ANNOUNCEMENT
Mycobacterium spp. are a diverse group of Gram-positive, rod-shaped bacteria belonging to the class Actinomycetia. Nontuberculous mycobacteria are typically nonpathogenic and found in many natural environments (
1), including soils in bogs, forests, croplands, or livestock farms (
2).
Mycobacterium spp. are often capable of degrading polycyclic aromatic hydrocarbon compounds (PAHs) (
3). PAHs are toxic molecules of natural or anthropogenic origin (
4). Their presence is of special concern in coastal environments because marshes act as carbon sinks sequestering toxins from the atmosphere and water (
5) and retaining petrol-derived PAH after oil spills.
Mycobacterium spp. are frequently found in the rhizosphere, and it has been proposed that their presence in plant roots might enhance PAH degradation by facilitating the access to oxygen (
6). Understanding the dynamics of PAH degradation by plant–microbe interactions is important for evaluating the overall health of coastal areas. Here, we report a draft genome of
Mycobacterium sp. SA01, which was found in close association with seeds of
Sporobolus alterniflorus.
Seeds of Sporobolus alterniflorus were collected in September–November 2023 in a salt marsh (Little Swippewisett, Massachusetts, USA, 41.576093 N 70.640647 W). Seeds were surface-sterilized using 20% bleach for 20 minutes and germinated in modified MS media (reference M527, Phytotech Labs, USA) supplemented with 3% sucrose. Seeds were cultivated at 20–22°C in an illuminated culture chamber (100 μE). A single type of bacteria, notably bright yellow, was observed growing around the roots of some of the vitroplants, which are plants grown in lab settings using sterile conditions and nutrient media. The bacterium was isolated by re-streaking in Luria–Bertani (LB) media. Samples were cultivated under the same conditions as the vitroplants. After three rounds of isolation in solid media, a colony was picked and used for DNA extraction using a Maxwell RSC system (AS1600, Promega, USA) according to the manufacturer’s instructions.
DNA libraries were prepared and sequenced by The Keck Facility at the Marine Biological Laboratory (Massachusetts, USA) using the Nextseq 500 platform (Illumina). This effort generated 9,441,397 paired-end reads (2 × 150 nt), which were trimmed to remove low-quality base calls and adapters using Trimmomatic v0.36 (
7). A total of 96.6% of reads were retained. Their quality was assessed using FastQC v0.11.9 (
8).

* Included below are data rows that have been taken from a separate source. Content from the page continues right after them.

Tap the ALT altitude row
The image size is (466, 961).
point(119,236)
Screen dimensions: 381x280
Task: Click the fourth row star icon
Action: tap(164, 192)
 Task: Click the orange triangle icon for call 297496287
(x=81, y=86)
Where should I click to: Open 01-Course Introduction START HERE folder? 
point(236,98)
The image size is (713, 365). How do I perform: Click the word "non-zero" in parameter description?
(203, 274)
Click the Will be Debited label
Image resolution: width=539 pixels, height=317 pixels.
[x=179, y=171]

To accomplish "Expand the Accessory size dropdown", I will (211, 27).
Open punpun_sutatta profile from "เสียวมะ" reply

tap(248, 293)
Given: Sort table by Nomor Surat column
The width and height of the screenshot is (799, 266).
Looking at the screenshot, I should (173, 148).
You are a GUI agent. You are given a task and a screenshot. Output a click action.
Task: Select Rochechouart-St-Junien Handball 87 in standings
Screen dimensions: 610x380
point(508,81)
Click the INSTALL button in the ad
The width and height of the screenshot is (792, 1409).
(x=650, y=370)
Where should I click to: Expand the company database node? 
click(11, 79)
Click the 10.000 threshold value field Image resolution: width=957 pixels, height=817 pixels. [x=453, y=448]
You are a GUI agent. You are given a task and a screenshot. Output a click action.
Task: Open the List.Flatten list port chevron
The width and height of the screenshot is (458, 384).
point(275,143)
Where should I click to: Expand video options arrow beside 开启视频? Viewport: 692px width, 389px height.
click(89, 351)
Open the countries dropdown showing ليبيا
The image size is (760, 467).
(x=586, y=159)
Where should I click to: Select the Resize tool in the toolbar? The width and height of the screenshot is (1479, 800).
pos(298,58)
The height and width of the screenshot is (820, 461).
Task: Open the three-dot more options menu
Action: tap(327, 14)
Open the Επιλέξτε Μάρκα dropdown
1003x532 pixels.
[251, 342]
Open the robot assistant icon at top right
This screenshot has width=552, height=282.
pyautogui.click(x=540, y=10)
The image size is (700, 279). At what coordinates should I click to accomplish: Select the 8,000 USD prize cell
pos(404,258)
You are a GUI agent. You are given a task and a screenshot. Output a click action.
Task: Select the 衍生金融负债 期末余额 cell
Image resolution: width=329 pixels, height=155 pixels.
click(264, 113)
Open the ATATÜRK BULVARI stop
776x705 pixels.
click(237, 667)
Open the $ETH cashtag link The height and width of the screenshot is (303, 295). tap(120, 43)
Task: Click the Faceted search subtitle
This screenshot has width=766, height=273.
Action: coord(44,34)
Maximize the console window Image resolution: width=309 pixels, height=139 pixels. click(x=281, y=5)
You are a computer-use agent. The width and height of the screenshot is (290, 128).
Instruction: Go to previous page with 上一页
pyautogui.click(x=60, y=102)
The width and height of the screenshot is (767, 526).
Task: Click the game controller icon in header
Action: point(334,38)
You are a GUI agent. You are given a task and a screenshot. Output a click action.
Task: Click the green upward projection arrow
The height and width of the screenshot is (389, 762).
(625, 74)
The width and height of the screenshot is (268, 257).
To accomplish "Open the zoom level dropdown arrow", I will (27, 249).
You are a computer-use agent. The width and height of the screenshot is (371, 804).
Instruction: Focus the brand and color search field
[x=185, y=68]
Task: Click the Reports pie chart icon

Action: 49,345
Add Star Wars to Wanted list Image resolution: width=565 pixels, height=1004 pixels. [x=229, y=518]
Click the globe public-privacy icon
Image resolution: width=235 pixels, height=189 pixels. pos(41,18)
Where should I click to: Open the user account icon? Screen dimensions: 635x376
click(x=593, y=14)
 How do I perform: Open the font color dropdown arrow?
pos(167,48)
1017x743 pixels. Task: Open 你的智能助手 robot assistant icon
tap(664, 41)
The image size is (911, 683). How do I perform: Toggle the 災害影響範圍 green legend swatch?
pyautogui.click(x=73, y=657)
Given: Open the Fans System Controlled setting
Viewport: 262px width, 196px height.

Reads were assembled into contigs with Megahit v1.2.9 (
9) using a minimum length of 2,000 bp. We used multiple approaches to ensure the absence of contaminants in the final genome assembly. First, we examined the GC content/coverage relationship and contig coverage, and then we employed dedicated tools to bin the assembly: MaxBin2 v2.2.4 (
10), MetaBAT2 v1.7 (
11), and CONCOCT v1.1 (
12). All binning programs consistently identified the contigs as belonging to a single bin, representing a single genome.
The total genome length was determined as 5.9 Mb (5,900,438 bp) in 22 contigs with an N50 of 501 Kb and a GC content of 66.8%. CheckM v1.0.18 (
13) assessed the completeness at 98.5% with <1% contamination. The genome was identified as 98.01% match to
Mycobacterium sp. ENV421 (GCA_002887815.1) using average nucleotide identity (ANI) against publicly available reference genomes with FASTANI v0.1.3 (
14) and through GTDB-Tk v2.3.2 (
15). Genome annotation was performed with Prokaryotic Genome Annotation Pipeline (PGAP) v6.7 (
16). A total of 5,695 genes were identified, of which 5,597 were protein-coding genes. Unless otherwise noted, all programs were run using default settings.